Can you give back every line of the data below word for word, with the pictures left out?
┌──
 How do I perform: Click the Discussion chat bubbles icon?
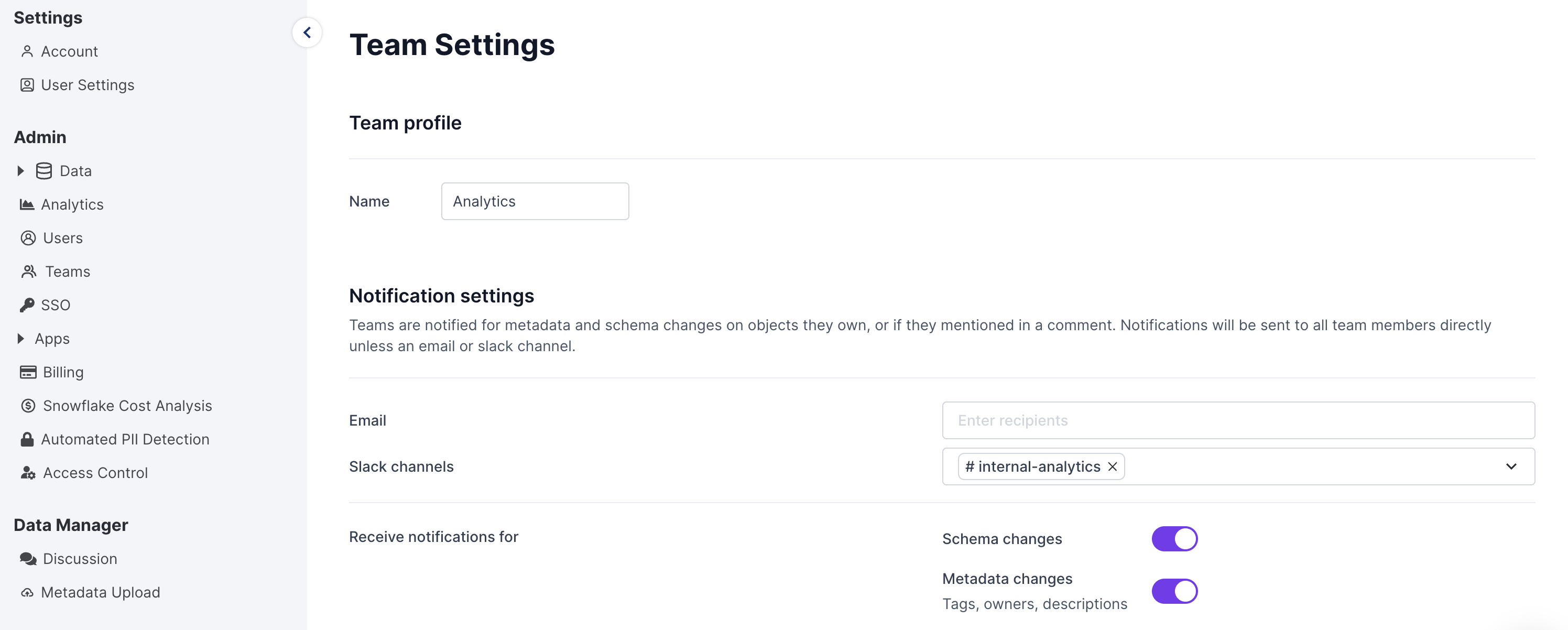coord(28,559)
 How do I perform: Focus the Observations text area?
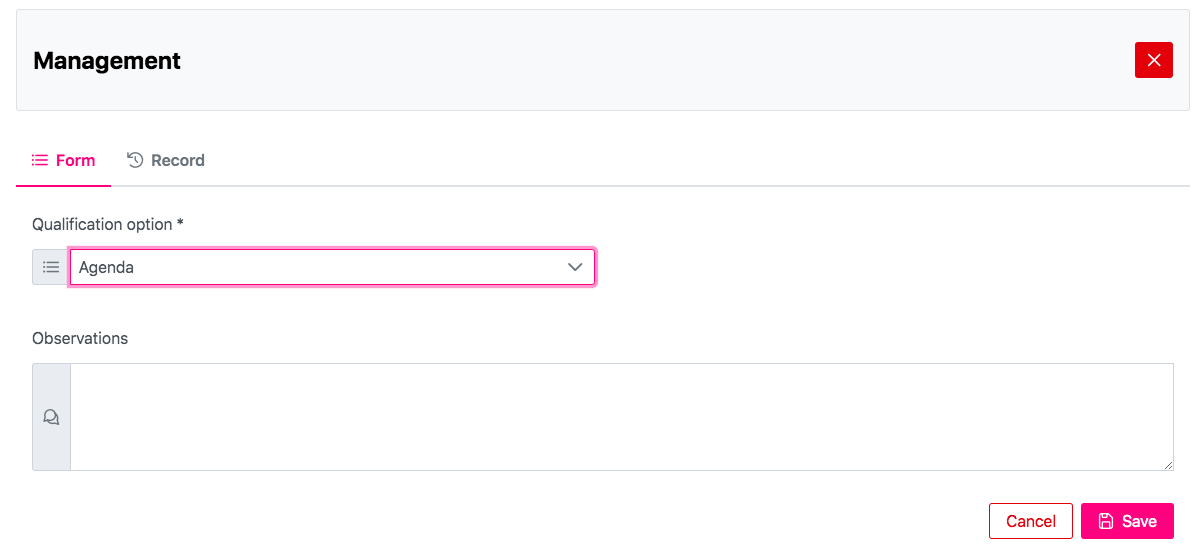click(x=621, y=416)
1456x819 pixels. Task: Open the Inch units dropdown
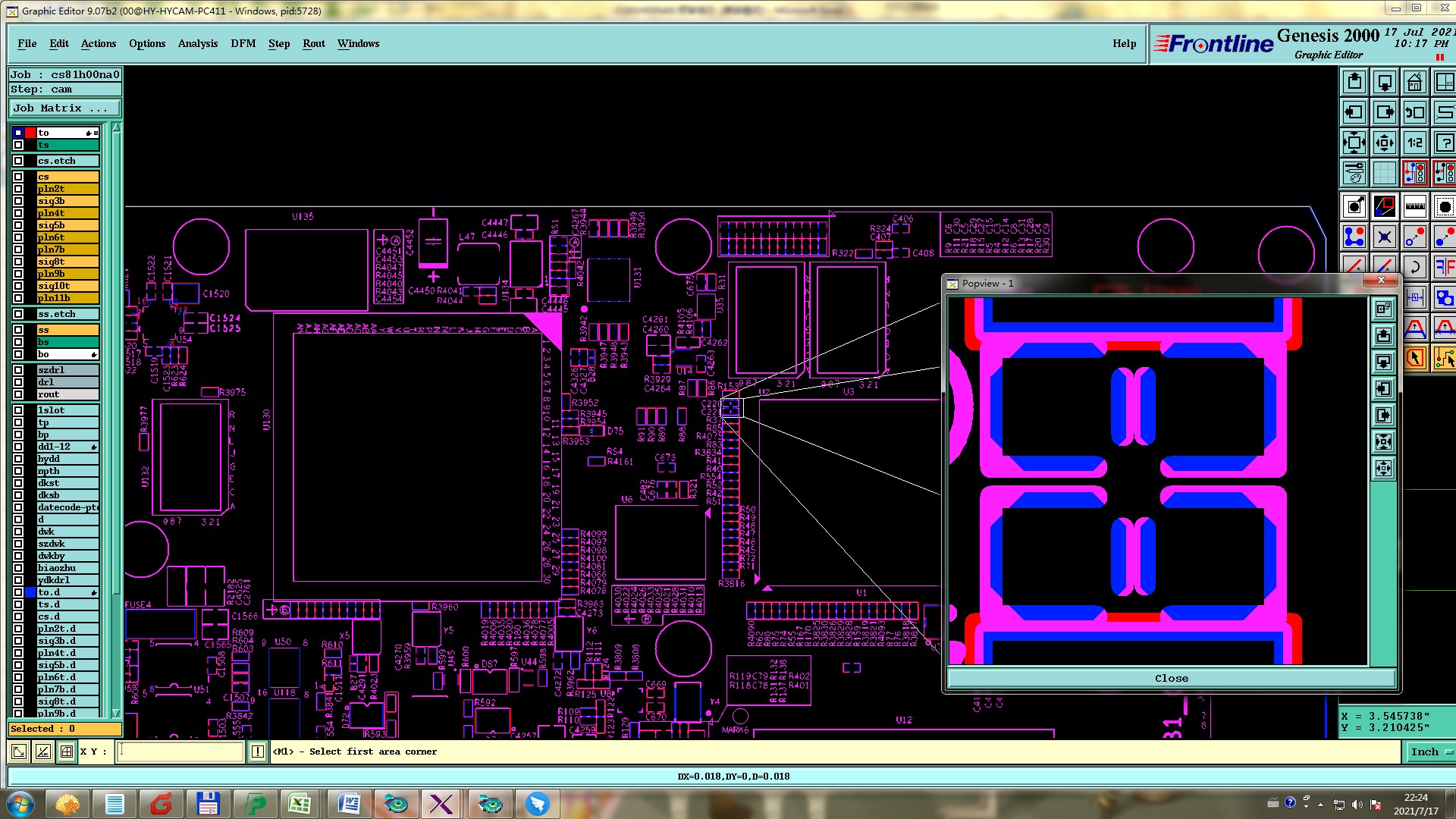(1429, 752)
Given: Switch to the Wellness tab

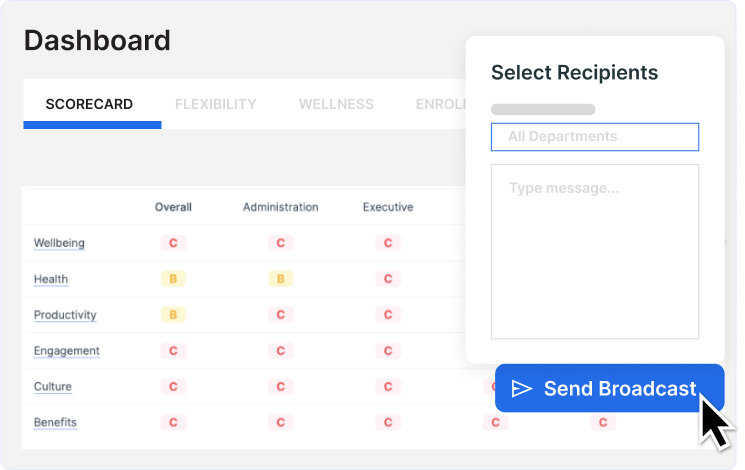Looking at the screenshot, I should (x=336, y=104).
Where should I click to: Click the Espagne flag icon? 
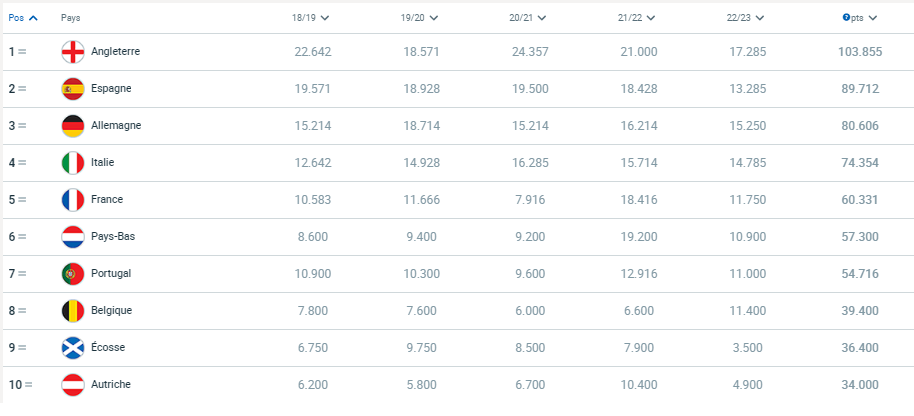73,89
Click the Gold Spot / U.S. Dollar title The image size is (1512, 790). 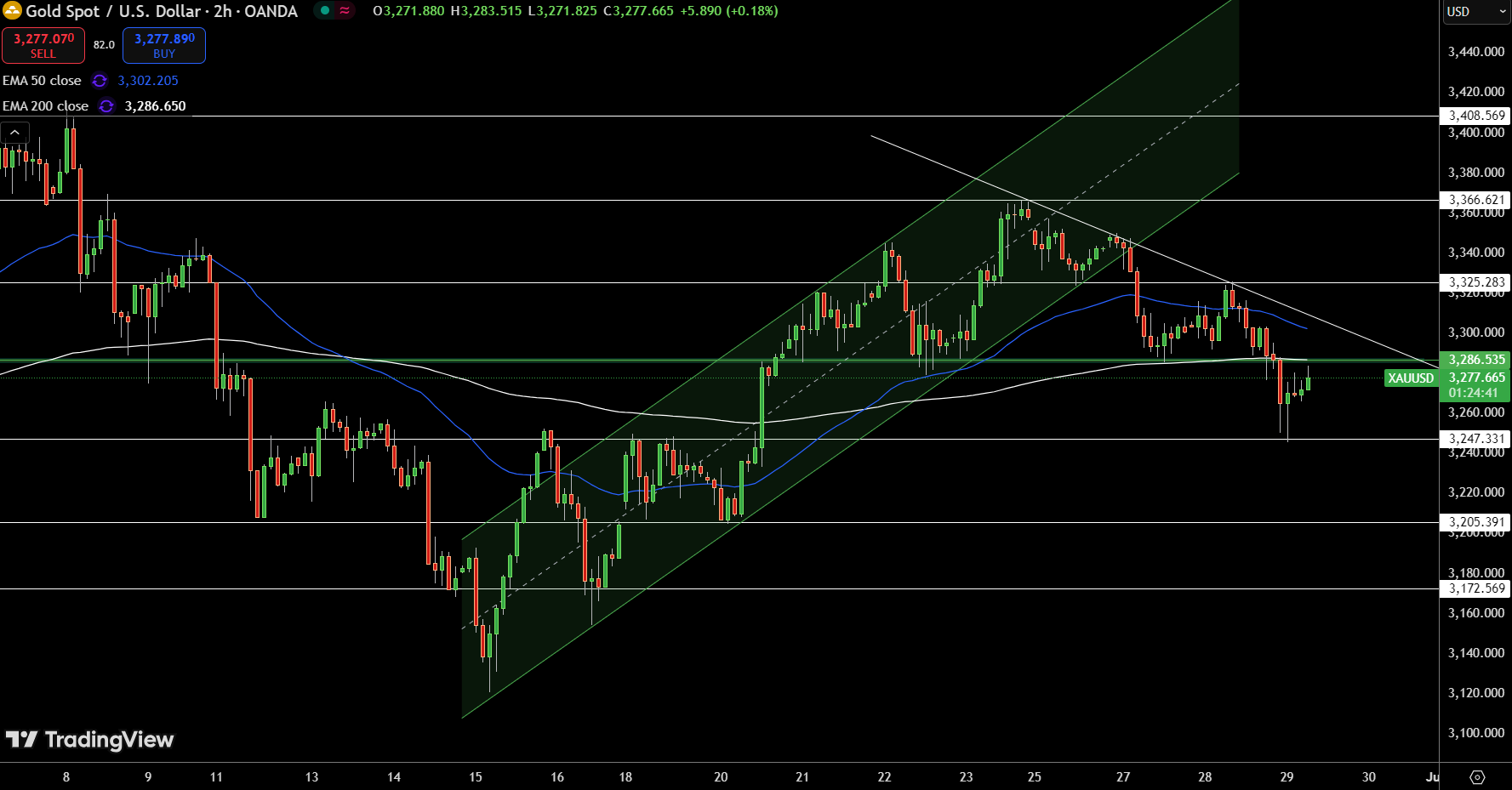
└──
WRITTEN SOLUTION:
 How do I perform: Click the Discussion chat bubbles icon?
coord(28,559)
 How do I perform: Focus the Observations text area?
click(x=621, y=416)
1456x819 pixels. Task: Open the Inch units dropdown
(1429, 752)
Given: Switch to the Wellness tab

Looking at the screenshot, I should (x=336, y=104).
Where should I click to: Click the Espagne flag icon? 
73,89
Click the Gold Spot / U.S. Dollar title The image size is (1512, 790). 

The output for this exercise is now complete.